Your task >>
Could you output, exactly and with nothing else, every line from the one that contains "Where should I" through the last line of the listing below?

Given records >>
====
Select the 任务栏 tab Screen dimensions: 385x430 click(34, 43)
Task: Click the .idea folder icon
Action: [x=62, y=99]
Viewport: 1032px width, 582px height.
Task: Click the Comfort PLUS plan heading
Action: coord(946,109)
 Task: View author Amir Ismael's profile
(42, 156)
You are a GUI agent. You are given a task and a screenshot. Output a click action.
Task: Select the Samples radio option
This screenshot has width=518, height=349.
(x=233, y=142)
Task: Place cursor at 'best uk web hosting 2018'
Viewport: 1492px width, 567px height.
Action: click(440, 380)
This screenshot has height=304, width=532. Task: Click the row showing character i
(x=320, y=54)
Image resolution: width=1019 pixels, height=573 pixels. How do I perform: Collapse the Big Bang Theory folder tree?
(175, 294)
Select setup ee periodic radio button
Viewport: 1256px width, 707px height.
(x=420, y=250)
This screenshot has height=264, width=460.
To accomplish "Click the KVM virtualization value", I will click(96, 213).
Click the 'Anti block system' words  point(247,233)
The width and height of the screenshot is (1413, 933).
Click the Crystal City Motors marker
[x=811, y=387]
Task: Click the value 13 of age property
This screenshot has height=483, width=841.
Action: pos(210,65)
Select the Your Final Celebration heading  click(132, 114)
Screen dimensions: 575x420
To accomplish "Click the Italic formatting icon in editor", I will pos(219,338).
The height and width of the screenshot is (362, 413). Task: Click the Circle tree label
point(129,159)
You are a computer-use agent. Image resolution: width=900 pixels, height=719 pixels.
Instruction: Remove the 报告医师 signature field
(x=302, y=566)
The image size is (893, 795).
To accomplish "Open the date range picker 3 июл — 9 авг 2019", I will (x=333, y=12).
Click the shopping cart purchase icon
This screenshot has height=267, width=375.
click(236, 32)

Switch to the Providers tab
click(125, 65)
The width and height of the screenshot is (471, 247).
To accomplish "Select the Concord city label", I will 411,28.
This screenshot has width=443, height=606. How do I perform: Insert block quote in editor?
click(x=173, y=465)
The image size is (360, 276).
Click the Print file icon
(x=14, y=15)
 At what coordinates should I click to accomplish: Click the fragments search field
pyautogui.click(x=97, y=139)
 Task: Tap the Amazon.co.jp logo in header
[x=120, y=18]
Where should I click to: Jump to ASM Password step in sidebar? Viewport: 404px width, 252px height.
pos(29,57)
====
Result >>
Where should I click to: Jump to ASM Password step in sidebar? Viewport: 404px width, 252px height.
pos(29,57)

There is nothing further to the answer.